A Mexican Observation Mission investigates abuses of Central American migrants traveling through Veracruz state.

Section of the railway tracks where migrants were thrown from the train in Veracruz state on May 1. Photo credit: Dawn PaleyLAS BARRANCAS, COSOLEACAQUE, MEXICO—On May first, hundreds of Central American migrants making their way through Mexico’s Veracruz state on top of a cargo train experienced first hand what it is like to live through absolute horror.

After nightfall that day, the train passed Las Barrancas, a community of about 3,000, in the southern part of the state. As it neared the village, a group of people linked to the Zetas paramilitary crime group began demanding that those riding the train pay them a quota. According to testimonies from people on the train recorded following the events, members of the Zetas demanded each migrant pay US$100.

As the train chugged along, people who resisted or couldn’t pay were beaten, shot at, stabbed and thrown from the train over the course of nine kilometers.  Approximately 25 people were hospitalized with injuries, one of which was serious. One boy survived because gunshots lodged into his backpack. Hundreds of people jumped off the train to safety, landing on the gravel road that follows the tracks and leads to Las Barrancas.

Amid the confusion, someone got word to Julio Pérez Zabalza. A spry 70 year old with the energy of someone half his age, Pérez got on a loudspeaker mounted on a twelve foot pole in front of his house and called for the migrants to come up to the plaza. “I started to make announcements on the loudspeaker, 5-10 minutes later the migrants started to come out to the soccer field, within an hour or an hour and a half the field was full, with 500 or 600 migrants,” said Pérez, speaking to journalists over the same loudspeaker he used to call out with that night.

Residents of Las Barrancas fed and sheltered the migrants, most of whom have since continued on toward the US. The few who remained in the community preferred not to speak to journalists, including those accompanying an Observation Mission visiting some of the most dangerous migrant routes in Mexico.

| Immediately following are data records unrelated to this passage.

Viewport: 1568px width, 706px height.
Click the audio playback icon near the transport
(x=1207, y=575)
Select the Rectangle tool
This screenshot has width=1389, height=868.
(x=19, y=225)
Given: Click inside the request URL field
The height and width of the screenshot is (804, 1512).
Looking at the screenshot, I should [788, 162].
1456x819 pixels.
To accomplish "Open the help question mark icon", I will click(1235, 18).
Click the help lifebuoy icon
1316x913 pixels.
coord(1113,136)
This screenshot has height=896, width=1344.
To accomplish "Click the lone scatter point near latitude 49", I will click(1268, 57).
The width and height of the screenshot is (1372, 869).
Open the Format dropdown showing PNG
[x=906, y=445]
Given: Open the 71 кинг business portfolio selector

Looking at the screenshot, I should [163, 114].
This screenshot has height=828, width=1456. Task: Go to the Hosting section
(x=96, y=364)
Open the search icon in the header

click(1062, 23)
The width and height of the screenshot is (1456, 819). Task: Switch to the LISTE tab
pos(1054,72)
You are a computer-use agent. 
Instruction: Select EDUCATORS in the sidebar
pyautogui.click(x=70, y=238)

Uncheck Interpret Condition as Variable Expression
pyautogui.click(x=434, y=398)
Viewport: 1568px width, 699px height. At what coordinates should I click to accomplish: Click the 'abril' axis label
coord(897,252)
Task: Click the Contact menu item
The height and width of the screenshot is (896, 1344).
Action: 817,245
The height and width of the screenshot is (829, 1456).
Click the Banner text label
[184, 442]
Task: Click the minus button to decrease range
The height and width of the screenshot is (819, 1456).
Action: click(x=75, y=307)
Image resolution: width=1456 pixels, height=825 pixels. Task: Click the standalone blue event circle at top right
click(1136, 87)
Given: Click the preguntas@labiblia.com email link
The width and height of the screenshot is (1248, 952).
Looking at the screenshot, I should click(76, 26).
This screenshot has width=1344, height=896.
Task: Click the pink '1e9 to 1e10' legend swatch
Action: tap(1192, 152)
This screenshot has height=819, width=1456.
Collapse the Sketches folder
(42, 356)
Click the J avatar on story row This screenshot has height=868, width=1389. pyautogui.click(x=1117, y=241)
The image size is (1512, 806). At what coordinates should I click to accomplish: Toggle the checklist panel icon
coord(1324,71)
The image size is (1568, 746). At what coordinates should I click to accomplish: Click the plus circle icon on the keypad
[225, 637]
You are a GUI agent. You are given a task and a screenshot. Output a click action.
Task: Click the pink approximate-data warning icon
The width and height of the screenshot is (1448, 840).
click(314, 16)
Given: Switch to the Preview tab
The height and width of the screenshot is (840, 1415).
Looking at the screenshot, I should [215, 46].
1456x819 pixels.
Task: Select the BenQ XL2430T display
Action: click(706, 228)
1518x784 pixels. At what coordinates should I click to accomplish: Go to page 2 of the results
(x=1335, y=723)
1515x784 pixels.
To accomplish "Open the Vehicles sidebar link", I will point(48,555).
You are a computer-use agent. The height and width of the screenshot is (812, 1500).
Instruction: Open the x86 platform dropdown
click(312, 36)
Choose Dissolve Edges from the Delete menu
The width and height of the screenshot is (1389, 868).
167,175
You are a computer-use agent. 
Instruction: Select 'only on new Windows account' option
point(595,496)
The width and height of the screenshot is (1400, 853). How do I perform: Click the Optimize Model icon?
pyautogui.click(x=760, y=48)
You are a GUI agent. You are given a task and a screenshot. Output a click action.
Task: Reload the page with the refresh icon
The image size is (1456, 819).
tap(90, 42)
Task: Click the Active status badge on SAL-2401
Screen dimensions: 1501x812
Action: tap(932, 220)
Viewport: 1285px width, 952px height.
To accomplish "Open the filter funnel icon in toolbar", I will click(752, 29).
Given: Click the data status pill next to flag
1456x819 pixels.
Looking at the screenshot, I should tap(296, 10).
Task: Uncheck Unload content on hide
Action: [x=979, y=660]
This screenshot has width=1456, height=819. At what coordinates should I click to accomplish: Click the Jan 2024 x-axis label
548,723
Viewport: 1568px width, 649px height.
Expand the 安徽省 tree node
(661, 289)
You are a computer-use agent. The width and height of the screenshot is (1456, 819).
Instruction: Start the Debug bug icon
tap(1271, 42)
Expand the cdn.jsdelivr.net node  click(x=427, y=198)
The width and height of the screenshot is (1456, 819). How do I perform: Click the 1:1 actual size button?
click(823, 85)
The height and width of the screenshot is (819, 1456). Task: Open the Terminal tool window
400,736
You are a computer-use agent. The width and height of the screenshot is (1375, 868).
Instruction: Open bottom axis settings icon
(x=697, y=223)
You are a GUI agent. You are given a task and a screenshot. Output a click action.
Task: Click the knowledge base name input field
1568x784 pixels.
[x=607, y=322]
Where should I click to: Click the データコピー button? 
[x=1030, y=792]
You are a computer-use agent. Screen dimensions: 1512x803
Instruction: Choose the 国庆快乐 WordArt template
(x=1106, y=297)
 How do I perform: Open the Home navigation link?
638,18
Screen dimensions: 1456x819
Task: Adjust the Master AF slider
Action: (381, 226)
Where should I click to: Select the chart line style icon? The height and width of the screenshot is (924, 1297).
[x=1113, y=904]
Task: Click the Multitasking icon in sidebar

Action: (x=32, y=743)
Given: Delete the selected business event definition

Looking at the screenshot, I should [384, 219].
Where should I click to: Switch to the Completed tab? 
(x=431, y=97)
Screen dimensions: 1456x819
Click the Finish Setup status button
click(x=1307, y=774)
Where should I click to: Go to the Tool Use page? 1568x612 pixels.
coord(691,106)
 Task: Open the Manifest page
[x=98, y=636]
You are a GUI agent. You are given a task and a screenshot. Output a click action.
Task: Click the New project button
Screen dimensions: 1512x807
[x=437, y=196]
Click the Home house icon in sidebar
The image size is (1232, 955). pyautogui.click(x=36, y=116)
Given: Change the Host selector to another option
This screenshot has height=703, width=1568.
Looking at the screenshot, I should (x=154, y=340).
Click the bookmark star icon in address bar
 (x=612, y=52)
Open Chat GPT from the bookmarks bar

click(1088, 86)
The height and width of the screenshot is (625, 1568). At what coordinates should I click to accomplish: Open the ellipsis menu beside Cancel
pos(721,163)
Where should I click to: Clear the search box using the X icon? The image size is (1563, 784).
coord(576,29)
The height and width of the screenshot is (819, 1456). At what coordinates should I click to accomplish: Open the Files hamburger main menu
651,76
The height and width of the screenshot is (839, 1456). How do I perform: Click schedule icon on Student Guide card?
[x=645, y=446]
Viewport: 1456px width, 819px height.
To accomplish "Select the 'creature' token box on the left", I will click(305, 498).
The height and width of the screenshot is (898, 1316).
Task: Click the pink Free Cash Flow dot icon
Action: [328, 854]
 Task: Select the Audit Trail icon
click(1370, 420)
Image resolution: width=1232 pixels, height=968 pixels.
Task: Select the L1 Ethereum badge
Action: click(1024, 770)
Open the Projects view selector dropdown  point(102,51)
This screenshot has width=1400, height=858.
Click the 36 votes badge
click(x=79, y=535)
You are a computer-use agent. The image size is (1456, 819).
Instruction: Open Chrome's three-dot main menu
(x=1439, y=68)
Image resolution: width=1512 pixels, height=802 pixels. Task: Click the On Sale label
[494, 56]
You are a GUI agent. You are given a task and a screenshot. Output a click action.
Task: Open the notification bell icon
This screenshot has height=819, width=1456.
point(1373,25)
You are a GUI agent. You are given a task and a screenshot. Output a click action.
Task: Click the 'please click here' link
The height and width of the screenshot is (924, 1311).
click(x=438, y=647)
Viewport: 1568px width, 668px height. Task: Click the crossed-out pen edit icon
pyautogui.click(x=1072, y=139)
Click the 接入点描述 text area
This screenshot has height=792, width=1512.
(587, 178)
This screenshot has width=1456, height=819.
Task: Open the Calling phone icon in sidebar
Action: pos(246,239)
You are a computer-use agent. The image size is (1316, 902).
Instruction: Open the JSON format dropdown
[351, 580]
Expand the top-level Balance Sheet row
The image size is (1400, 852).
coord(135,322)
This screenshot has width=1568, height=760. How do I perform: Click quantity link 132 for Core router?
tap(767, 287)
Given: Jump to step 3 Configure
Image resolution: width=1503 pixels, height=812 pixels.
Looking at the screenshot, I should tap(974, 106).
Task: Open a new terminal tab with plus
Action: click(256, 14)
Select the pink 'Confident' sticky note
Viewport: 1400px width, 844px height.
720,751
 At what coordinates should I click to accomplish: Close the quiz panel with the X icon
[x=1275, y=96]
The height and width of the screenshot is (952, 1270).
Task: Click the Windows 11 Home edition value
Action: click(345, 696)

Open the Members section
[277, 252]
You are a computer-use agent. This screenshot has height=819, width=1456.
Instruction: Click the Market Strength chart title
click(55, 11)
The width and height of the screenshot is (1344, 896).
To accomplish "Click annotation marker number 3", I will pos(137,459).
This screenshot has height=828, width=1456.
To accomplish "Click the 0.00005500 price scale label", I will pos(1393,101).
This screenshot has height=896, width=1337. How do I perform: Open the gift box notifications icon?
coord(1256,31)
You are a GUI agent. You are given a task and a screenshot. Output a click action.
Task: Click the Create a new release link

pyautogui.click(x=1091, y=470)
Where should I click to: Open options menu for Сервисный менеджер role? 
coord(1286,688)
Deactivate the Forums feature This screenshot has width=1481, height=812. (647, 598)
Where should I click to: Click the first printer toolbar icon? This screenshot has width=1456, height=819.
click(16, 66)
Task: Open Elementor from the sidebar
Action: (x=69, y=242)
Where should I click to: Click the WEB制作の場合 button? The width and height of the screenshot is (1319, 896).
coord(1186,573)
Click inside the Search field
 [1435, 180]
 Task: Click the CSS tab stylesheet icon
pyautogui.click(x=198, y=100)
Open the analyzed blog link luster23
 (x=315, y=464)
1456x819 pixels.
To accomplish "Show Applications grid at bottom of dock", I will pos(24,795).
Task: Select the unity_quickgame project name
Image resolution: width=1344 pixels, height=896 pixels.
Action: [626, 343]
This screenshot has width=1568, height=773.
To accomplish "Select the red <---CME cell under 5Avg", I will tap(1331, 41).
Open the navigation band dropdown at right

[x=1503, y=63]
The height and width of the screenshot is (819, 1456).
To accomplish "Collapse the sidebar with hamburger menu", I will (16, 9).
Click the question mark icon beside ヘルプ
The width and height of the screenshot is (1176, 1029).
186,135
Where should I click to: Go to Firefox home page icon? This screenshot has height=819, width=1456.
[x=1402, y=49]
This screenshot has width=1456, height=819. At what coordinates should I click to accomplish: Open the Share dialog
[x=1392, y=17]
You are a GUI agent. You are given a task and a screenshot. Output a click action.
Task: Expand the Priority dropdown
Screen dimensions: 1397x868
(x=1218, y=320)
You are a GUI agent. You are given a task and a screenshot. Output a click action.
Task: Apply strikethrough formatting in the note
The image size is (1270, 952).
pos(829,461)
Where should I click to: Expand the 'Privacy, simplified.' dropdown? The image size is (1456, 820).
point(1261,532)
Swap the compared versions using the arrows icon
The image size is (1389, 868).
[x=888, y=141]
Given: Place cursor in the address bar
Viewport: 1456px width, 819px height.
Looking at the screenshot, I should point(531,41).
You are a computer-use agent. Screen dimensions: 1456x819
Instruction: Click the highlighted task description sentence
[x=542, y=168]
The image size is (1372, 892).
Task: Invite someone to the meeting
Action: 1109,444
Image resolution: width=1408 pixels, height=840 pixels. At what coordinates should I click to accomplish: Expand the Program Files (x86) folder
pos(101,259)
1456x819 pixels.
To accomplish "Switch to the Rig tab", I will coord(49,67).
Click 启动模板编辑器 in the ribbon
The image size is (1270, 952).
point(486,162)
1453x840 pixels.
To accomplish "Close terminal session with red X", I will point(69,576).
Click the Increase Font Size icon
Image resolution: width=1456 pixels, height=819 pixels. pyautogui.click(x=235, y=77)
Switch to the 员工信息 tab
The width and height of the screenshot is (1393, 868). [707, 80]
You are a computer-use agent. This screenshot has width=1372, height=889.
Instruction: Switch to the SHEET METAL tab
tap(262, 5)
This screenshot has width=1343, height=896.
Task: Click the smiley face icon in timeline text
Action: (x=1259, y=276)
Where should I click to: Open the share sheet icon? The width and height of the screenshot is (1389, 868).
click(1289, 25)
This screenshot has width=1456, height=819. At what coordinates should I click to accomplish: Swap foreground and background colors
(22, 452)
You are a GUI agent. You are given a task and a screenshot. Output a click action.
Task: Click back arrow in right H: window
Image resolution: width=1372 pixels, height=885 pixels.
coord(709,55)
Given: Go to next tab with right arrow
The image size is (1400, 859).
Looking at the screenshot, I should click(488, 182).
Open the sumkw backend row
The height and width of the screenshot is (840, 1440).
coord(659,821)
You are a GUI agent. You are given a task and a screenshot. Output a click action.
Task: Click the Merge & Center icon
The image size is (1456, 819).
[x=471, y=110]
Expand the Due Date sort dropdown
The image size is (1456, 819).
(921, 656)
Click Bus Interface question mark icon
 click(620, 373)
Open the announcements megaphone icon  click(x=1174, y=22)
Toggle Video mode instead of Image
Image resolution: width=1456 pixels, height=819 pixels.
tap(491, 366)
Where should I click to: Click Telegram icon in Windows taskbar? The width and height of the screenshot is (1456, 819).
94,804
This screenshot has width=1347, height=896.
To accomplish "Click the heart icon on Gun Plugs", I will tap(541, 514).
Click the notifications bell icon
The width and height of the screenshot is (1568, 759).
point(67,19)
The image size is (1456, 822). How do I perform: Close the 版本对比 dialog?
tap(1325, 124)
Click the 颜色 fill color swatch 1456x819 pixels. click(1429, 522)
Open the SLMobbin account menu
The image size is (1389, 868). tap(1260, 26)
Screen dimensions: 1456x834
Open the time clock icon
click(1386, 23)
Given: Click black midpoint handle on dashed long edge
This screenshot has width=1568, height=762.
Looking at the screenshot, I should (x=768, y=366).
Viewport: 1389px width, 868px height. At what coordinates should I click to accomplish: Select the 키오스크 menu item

Among those on the mission are migrant justice activists, a former legislator, and members of the Catholic Church.

Every day, hundreds of people climb on to cargo trains and head north, squatting in open cars or sitting on top of or between closed ones. Most of the people riding the trains are from Central America, taking a ride toward the US using a technique that is known in English as train hopping. But for these men and women, train hopping isn’t a lifestyle choice: it’s a matter of life and death.

Ruben Figueroa helps run a migrant shelter in Tenosique, a city on the Guatemalan border which for many is a point of entry into Mexico and the first place they’ll climb up on the train heading north. He says that abuses of migrants in Veracruz have reached epic proportions because of the government’s close relationship with criminal groups. “By its nature migration is a humanitarian tragedy, but when there are governments that are complicit with organized crime, it becomes a holocaust,” said Figueroa, who helped organize the Observation Mission.

Indeed, some have accused the governor of Veracruz, Javier Duarte, of covering up for the criminals who attacked migrants in Barrancas on May 1st. Duarte stated in a press release that that the incident was actually caused by infighting between migrants themselves. But Guillermo Cortes Moreno, the adjunct mayor of Las Barrancas, rejected that version, reiterating that the conflict was related to the extortion of migrants.

Cortes took members of the Observation Mission to one of the areas where people were thrown from the train. A rough gravel road runs along one side, inhospitable bushes line the other side. The wounded and scared who jumped from the train in Las Barrancas had little choice but to walk into the town. Together with dozens of marines and police, Cortes walked the tracks the night of the attack, but he says he didn’t find anyone else there.

According to newspaper reports, no one was killed when the criminal group aggrieved the passengers on the train. Local journalists say they think it is possible that there were people killed that night, but because police were in control of the area for 10 hours following the attack, no bodies were found. Without bodies, there are no dead, they said.

According to members of Grupo Beta, who provide food, water, and ‘know your rights’ pamphlets to migrants through a federally funded program, what happened in Las Barrancas isn’t necessarily unusual. The difference is that this time it was denounced by local authorities, and picked up by the media.

Figueroa and pins much of the credit for the fact that what happened on May 1st has become a state- and nation-wide scandal on local journalists in Veracruz state, who speak up even though scores of their colleagues have been murdered. “Events like this aren’t rare, they are common here,” he said. “It’s normal that the government tried to deny what happened, but this got out thanks to the media.”